É
na faculdade de mentir, que caracteriza a maior parte dos homens
atuais, que se baseia a civilização moderna. Ela firma-se, como tão
claramente demonstrou Nordau, na mentira religiosa, na mentira
política, na mentira econômica,
na mentira matrimonial, etc... A mentira formou este ser, único em
todo o Universo: o homem
antipático.
Atualmente,
a mentira chama-se utilitarismo, ordem social, senso prático;
disfarçou-se nestes nomes, julgando assim passar incógnita. A
máscara deu-lhe prestígio, tornando-a misteriosa, e portanto,
respeitada. De forma que a mentira, como ordem social, pode praticar
impunemente, todos os assassinatos; como utilitarismo, todos os
roubos; como senso prático, todas as tolices e loucuras.

════════════════

OBJETIVO DECLARADO 1 - Quais tipos de mentira o trecho sobre a mentira na civilização moderna enumera ao citar Nordau?
OBJETIVO DECLARADO 2 - Escreva a continuação do trecho sobre a mentira na civilização moderna, a partir da última frase apresentada, mantendo o mesmo tom e estilo.
A listagem que vem depois é um material à parte, sem ligação com o trecho sobre a mentira.

DADOS ARMAZENADOS -
════════════════

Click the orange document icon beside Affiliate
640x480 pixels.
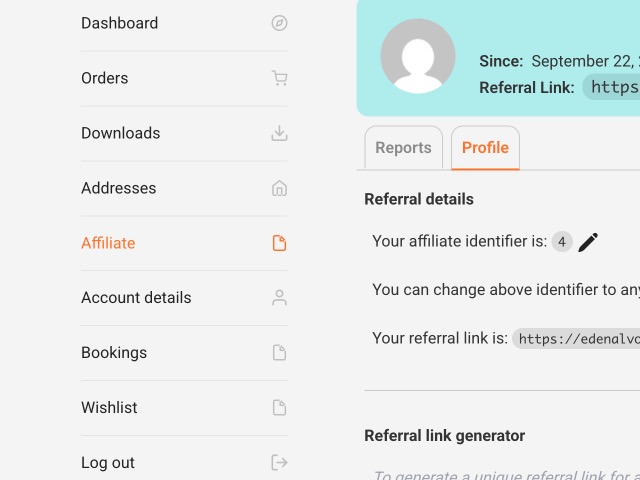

════════════════

RESULTADO DA TAREFA 1 - Mentira religiosa, mentira política, mentira econômica e mentira matrimonial.

RESULTADO DA TAREFA 2 -
A
mentira reina sobre o mundo! Quase todos os homens são súbditos
desta omnipotente Majestade. Derrubá-la do trono; arrancar-lhe das
mãos o cetro ensaguentado, é a obra bendita que o Povo, virgem de
corpo e alma, vai realizando dia a dia, sob a direcção dos grandes
mestres de obras, que se chamam Jesus, Buda, Pascal, Spartacus,
Voltaire, Rousseau, Hugo, Zola, Tolstoi, Reclus, Bakounine, etc. etc.
…
E
os operários que têm trabalhado na obra da Justiça e do Bem, foram
os párias da Índia, os escravos de Roma, os miseráveis do bairro
de Santo Antônio,
os Gavroches, e os moujiks da Rússia nos tempos de hoje. Porque é
que só a gente sincera, inculta e bárbara sabe realizar a obra que
o gênio
anuncia? Que intimidade existirá entre Jesus e os rudes pescadores
da Galileia? Entre S. Paulo e os escravos de Roma? Entre Danton e os
famintos do bairro de Santo Antônio?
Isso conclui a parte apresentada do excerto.